Rotkehlchen trinkt Wasser aus einem flachen Blumentopf-Untersetzer aus Ton.

Hohe Temperaturen und fehlende natürliche Wasserstellen machen unseren heimischen Wildtieren im Sommer zu schaffen. Wir geben Tipps, wie Sie helfen können.

Endlich Sommer, endlich Sonne! Extreme Temperaturen jedoch belasten nicht nur uns Menschen und unsere Haustiere - auch die Tiere in der Natur leiden darunter. Wenn die Hitze länger anhält und kein Regen fällt, geraten die Tiere in Not. Denn dann trocknen, Pfützen, kleine Bäche oder Tümpel aus. In der Folge finden die Tiere nicht genug Wasser um ihren Flüssigkeitsbedarf zu decken, was im schlimmsten Fall den Tod für sie bedeutet.

So können sie die Tiere unterstützen
Für Kleine Wildtiere, wie bspw. Igel oder Eichhörnchen, kann man im Garten flache Schalen mit Wasser aufstellen. Besonders eignen sich Schalen aus schwerem Material, wie z.B. Stein oder Terracotta. Wenn sie Kunststoffbehältnisse verwenden, können Sie diese am besten mit sauberen Kieselsteinen beschweren und rutschfest machen. Natürliches Material heizt sich schnell auf, weshalb die Tränken immer an schattigen Stellen platziert werden sollten. Wildvögeln kann man auch auf dem Balkon oder in Bäumen Wasser in entsprechenden Behältnissen anbieten. Wer keinen Garten besitzt, kann auch in Parks oder auf Friedhöfen Wasserschalen für durstige Wildtiere aufstellen.

Tränken immer sauber halten
Es ist wichtig die Trinkstellen - in denen Vögel auch gerne ein erfrischendes Bad nehmen - stets mit frischem Wasser zu befüllen und sauber zu halten. In abgestandenem und warmem Wasser können sich blitzschnell Krankheitserreger vermehren.
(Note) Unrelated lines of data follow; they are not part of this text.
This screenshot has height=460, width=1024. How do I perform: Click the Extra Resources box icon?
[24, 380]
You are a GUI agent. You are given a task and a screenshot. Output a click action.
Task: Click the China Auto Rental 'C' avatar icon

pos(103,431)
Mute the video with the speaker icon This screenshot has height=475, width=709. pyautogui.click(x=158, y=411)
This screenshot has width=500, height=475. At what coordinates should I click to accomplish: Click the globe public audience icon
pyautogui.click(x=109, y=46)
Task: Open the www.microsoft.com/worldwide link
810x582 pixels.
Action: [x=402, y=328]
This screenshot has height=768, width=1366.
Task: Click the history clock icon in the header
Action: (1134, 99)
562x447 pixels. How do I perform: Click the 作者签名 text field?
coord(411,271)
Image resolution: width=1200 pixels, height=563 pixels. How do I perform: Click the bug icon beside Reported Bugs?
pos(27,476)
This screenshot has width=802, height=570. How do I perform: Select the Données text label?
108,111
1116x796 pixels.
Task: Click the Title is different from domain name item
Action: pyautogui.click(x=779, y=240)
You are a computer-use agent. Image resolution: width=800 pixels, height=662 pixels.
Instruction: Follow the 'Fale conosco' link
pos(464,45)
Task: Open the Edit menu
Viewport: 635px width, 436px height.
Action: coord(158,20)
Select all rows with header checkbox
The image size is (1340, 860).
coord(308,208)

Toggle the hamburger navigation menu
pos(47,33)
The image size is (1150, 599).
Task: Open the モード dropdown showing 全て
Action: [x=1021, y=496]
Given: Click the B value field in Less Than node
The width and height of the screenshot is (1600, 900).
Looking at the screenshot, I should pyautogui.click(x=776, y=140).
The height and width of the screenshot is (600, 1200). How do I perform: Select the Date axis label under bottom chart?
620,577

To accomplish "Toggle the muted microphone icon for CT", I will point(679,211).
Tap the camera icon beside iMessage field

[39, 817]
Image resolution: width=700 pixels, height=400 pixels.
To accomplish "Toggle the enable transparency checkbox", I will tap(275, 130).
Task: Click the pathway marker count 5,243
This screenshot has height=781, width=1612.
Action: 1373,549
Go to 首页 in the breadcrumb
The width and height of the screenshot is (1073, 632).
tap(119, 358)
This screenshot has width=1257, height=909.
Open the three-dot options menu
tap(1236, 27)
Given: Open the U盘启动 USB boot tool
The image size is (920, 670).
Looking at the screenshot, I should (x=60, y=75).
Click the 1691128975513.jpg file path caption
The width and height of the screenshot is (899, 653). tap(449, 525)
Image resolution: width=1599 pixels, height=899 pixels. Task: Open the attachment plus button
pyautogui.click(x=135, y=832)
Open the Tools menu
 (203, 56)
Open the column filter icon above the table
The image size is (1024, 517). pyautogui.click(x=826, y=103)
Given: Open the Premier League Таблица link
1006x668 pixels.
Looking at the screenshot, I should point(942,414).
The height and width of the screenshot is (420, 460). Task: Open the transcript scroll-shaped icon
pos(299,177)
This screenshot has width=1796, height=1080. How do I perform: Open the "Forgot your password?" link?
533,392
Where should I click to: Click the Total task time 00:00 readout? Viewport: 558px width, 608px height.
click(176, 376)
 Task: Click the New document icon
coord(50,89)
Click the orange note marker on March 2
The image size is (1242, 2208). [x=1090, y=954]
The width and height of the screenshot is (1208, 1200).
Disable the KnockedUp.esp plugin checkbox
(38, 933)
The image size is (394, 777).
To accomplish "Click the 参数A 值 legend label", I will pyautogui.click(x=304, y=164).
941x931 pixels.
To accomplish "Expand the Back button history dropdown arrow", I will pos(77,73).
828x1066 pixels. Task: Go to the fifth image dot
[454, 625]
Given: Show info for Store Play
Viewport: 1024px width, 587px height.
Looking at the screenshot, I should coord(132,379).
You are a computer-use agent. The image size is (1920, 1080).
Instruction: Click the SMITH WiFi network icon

Diese werden möglicherweise zur tödlichen Gefahr - vor allem für Singvögel.

Auch die Allerkleinsten sind durstig
Tränken werden ebenfalls gerne von Insekten besucht. Damit das Wasser für die allerkleinsten "Wilden" nicht zur tödlichen Falle wird, legen Sie am besten Steine oder Zweige als Rettungsinseln hinein.